The operational impact of this vulnerability extends beyond simple denial of service conditions, as it represents a significant security risk that could enable complete system takeover. An attacker who successfully exploits this vulnerability can overwrite critical system files, potentially rendering the device inoperable or allowing installation of malicious firmware that maintains persistent access. The dashcam's functionality as a security device becomes compromised, as the attacker could disable logging capabilities, modify recorded footage, or create backdoors for future access. This vulnerability particularly affects automotive security systems where devices operate in uncontrolled environments, making them susceptible to physical and remote attacks.
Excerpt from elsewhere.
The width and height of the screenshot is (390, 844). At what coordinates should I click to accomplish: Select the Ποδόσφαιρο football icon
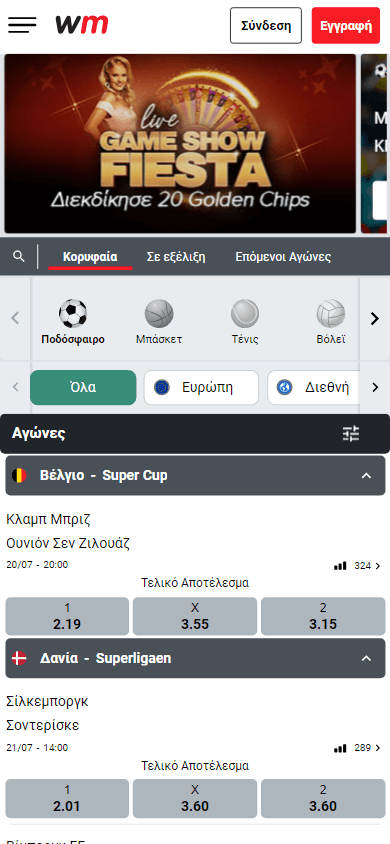coord(73,314)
The impact severity increases when considering that dashcams often store sensitive data including location information and visual recordings of vehicle activity, making the compromise of such devices a serious privacy and security concern.
Mitigation strategies for CVE-2018-4028 should focus on both immediate remediation and long-term architectural improvements. The most effective immediate solution involves firmware updates from the manufacturer that implement proper input validation and path sanitization controls, specifically addressing the HTTP POST request handling during firmware updates. Organizations should implement network segmentation to isolate these devices from critical infrastructure and apply network-based intrusion detection systems to monitor for suspicious HTTP traffic patterns. Device administrators should disable unnecessary HTTP services when not actively performing firmware updates and implement strict access controls to limit who can interact with the device's update endpoints. This vulnerability demonstrates the importance of secure firmware development practices and adherence to security standards such as those outlined in the NIST Cybersecurity Framework and ISO/IEC 27031, which emphasize the need for secure configuration management and regular vulnerability assessments. The ATT&CK framework categorizes this vulnerability under T1059 Command and Scripting Interpreter and T1072 Software Deployment Tools, highlighting the need for defensive measures that monitor and control software update mechanisms to prevent unauthorized system modifications.